Sunday, December 20, 2009

Pyramus and Thisbe


pg 55 # 2
Ovid ends the story with, "for the color of the fruit, when it ripened, was black, and that which remains of the funeral pyre, rests in one urn." The color of the fruit is dark, which also represents their death. Throughout the story darkness has not really been considered a bad thing, it conceals them so that they can be together. When Thisbe leaves the walls of the city she is concealed by the night and soon will be concealed by the shade of the tree where they were going to meet. The dark gives them a chance to be together as they never could in the light. Darkness also represents death, and as they are together in darkness, they are together in death. Light doesn't serve as something good in this story either. Light represents life, and in life Pyramus and Thisbe would never have the chance to be together. Life meant living without the person you loved so both Pyramus and Thisbe killed themselves. With the fruit dark and them dead, they were together at last.

Monday, December 14, 2009

Pyramus and Thisbe


pg 49 #1
Ovid's graphic depiction of Pyramus' death is essential to the story because it is from his collection of metamorphoses. If it weren't for the extreme amount of blood, it wouldn't explain the change in color of the mulberry tree's fruit. The blood had to spurt high into the air so that it would be able to reach the fruit in the tree. It also soaked into the roots. He used the simile of the bursted lead pipes to show how messy the situation actually was, and that the blood would inevitably lget on the tree. This also shows the naivety of young Pyramus, he did not wait to see if what he believed to be really was. He had a deep love for Thisbe, this is why he went to such grusome measures, but if he had been older this would not have been the case. This fits the story completely because he was young and in love and had not yet experienced heartbreak.

Sunday, December 6, 2009

Pyramus and Thisbe


In it's entirety lines 105-114 there is a lot of the alliteration of the letter v, "serius egressus vestigia vidit in alto" and " ut vero vestem quoque sanguine." This means that he is repeating the innitial consonant sound of the letter V. This may be to show the saddness of Pyramus.

In line 110 Ovid uses personification. When Pyramus says "My soul is guilty," his soul cannot really be guilty. He gave a quality of humans to something absract, his soul. This puts more emphasis on how guilty he actually is.

In line 114 he uses apostrophe. This means that the character is addressing someone or something that is not really there.
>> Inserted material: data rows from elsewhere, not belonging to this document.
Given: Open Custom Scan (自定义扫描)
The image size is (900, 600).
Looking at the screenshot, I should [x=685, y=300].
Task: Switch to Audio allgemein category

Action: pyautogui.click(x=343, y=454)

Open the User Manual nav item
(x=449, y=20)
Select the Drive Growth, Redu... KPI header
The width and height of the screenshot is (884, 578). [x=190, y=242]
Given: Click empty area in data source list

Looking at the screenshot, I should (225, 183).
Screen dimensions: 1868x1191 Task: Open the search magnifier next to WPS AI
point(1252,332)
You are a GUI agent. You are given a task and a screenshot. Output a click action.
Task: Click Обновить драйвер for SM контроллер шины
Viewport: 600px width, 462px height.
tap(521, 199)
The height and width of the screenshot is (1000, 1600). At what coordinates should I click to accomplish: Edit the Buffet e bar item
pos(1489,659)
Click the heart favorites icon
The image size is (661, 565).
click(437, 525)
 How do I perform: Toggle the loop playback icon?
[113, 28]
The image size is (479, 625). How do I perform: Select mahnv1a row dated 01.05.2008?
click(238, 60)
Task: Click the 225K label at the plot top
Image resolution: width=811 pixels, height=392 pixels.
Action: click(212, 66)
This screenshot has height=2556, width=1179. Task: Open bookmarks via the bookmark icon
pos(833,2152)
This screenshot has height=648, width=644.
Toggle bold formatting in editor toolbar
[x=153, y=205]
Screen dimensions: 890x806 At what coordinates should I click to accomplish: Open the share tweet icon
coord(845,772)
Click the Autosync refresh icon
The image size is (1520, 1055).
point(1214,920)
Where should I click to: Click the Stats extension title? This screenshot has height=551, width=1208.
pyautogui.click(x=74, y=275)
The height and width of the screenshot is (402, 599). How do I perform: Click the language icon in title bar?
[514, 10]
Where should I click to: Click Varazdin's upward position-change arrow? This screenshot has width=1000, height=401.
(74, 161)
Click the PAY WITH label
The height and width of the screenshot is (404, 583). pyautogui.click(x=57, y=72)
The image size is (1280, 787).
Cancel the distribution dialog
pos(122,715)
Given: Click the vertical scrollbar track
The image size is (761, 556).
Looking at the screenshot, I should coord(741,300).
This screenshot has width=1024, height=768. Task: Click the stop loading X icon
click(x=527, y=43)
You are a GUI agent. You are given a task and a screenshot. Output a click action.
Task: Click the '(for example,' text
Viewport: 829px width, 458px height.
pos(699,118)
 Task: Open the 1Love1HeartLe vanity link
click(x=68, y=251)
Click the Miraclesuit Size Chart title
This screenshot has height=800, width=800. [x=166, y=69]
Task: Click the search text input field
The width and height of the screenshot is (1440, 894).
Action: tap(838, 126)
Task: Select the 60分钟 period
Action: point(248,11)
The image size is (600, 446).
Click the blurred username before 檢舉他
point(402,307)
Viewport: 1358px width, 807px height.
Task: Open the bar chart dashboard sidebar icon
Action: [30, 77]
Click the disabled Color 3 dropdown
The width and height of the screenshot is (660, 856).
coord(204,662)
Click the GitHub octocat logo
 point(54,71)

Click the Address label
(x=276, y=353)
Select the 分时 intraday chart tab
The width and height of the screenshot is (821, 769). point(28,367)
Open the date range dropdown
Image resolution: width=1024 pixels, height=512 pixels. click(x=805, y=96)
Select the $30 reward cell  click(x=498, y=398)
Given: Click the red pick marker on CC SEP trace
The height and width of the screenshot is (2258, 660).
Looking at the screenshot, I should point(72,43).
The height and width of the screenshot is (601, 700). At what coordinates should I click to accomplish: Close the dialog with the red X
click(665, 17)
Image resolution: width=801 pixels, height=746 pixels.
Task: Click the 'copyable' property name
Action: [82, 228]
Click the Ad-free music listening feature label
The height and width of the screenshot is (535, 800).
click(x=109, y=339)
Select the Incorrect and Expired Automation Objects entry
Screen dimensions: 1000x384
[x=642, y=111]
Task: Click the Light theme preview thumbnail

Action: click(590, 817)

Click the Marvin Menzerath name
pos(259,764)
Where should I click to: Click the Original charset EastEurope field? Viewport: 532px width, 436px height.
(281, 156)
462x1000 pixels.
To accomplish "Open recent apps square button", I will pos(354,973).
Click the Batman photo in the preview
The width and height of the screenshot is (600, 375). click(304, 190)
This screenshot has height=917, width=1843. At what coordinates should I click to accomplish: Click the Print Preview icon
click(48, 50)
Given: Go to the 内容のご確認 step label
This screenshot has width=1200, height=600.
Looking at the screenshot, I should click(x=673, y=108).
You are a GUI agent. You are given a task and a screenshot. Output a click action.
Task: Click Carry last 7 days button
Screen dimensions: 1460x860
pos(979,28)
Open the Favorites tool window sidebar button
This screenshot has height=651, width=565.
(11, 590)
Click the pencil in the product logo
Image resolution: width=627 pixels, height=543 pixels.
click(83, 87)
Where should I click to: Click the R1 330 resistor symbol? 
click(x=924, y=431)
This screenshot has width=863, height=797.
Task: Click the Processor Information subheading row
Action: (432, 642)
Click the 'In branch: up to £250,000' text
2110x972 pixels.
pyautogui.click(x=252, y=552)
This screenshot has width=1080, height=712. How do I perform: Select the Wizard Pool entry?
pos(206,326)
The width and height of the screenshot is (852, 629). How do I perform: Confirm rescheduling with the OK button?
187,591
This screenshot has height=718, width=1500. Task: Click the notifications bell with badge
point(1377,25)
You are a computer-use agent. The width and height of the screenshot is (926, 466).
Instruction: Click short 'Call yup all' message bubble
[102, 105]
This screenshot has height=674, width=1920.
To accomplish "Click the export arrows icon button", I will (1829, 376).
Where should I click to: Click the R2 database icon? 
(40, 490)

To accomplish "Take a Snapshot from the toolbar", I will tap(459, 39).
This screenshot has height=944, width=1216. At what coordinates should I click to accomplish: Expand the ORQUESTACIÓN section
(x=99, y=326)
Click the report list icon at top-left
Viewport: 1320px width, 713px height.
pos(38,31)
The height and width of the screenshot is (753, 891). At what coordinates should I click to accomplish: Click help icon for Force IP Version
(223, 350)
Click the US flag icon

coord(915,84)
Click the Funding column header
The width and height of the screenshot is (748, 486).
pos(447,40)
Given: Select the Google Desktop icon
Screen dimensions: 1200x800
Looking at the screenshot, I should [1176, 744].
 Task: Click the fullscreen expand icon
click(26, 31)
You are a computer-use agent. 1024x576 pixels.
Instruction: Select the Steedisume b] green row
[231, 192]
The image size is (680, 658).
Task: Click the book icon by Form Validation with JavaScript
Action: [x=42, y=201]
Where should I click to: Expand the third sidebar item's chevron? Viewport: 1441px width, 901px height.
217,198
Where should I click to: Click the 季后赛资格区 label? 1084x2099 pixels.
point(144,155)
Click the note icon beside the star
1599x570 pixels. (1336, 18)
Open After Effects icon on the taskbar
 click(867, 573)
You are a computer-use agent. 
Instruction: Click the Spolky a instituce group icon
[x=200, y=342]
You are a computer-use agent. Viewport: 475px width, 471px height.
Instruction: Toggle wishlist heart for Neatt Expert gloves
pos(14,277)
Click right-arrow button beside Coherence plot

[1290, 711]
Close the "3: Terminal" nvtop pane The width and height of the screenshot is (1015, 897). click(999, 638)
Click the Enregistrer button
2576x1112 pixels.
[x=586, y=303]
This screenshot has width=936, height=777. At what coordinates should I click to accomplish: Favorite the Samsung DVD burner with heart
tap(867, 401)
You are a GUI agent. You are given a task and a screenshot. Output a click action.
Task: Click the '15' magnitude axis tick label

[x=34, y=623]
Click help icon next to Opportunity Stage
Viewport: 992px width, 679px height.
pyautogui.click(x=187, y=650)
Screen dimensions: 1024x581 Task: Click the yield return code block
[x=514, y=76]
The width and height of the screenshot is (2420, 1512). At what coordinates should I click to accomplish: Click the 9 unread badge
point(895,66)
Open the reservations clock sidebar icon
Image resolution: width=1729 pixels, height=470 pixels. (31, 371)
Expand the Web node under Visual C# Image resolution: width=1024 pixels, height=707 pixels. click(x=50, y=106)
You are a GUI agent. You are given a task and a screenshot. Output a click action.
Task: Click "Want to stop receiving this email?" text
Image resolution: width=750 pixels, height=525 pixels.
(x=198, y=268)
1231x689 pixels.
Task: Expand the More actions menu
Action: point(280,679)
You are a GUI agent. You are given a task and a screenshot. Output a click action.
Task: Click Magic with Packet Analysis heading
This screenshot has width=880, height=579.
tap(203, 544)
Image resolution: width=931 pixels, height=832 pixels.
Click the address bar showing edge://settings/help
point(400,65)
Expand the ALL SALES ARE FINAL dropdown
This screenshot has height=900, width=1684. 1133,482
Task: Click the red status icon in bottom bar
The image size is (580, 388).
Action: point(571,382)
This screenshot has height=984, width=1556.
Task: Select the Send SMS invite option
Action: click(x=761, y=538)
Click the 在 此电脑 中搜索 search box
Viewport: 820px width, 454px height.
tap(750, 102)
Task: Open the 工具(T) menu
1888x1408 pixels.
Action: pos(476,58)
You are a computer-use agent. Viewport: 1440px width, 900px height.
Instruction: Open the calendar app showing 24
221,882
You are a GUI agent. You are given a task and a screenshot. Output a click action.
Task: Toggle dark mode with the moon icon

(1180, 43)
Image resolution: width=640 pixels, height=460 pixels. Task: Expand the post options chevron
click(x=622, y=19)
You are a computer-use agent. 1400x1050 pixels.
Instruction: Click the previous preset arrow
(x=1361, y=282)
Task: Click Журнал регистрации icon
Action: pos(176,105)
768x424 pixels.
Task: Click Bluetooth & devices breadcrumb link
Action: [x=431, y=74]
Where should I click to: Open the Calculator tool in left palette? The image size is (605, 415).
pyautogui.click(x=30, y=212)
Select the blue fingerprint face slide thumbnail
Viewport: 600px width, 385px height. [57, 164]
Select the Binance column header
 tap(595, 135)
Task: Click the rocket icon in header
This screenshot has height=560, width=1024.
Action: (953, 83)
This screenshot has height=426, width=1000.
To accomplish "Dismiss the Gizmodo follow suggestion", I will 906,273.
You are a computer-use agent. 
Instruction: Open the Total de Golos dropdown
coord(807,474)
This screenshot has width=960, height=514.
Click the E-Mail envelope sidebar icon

Pyramus is asking "whatever lions under this rock" to kill him for what he thinks he did to Thisbe.

Pyramus and Thisbe


There once was a girl named Thisbe
Who hid in a cave none could see
Her love thought she died
So he cried and he cried
And now he no longer can pee

Saturday, November 28, 2009

Pyramus and Thisbe

The wall is literally the boundary between Pyramus and Thisbe, it keeps them apart when all they want is to be together. Even though it separates them, it provides a passage for them to talk. A crack that was made previously in the wall, enables them to whisper sweet nothings to each other. Yet, they are still not able to touch or see each other. The wall can also symbolize the young lovers' parents and the young lovers themselves. Their parents refuse to let them see each other or to become married and Pyramus and Thisbe will do anything to get the opposite. The wall can symbolize the refusal of their parents and the rebuttal of the young lovers. It keeps them apart, but in a sense they are together. The wall may also symbolize safety. The wall is the yards of their two houses, so it is a part of their homes. When you think of you home you usually consider it as a place where you are safe and secure. Immediately after leaving those walls, and her home, Lesbia is confronted with danger. The wall can have many different meanings, it just depends on how you look at it.

Sunday, November 22, 2009

Pyramus and Thisbe

Ovid uses a rhetorical question in line 68. "What does love not percieve?" is a question that he does not expect an answer to. He uses the question to make the reader think.

In the same line he uses apostrophe. He directly addresses the wall when it is not really there. "- you saw the lovers first, /and you made a passage for their voices;"

He uses pleonasm in line 72. Ovid uses an excess of of words to express an idea. He does not need to use the word mouth when he says "gasping mouth" because the mouth is the only part of the body that can gasp.

Tuesday, November 3, 2009

Catullus 75

Catullus I still don't understand,
You have been slapped with the back of a hand,
Yet willingly you go back
After her brutal attack,
Now you should leave her as fast as quicksand.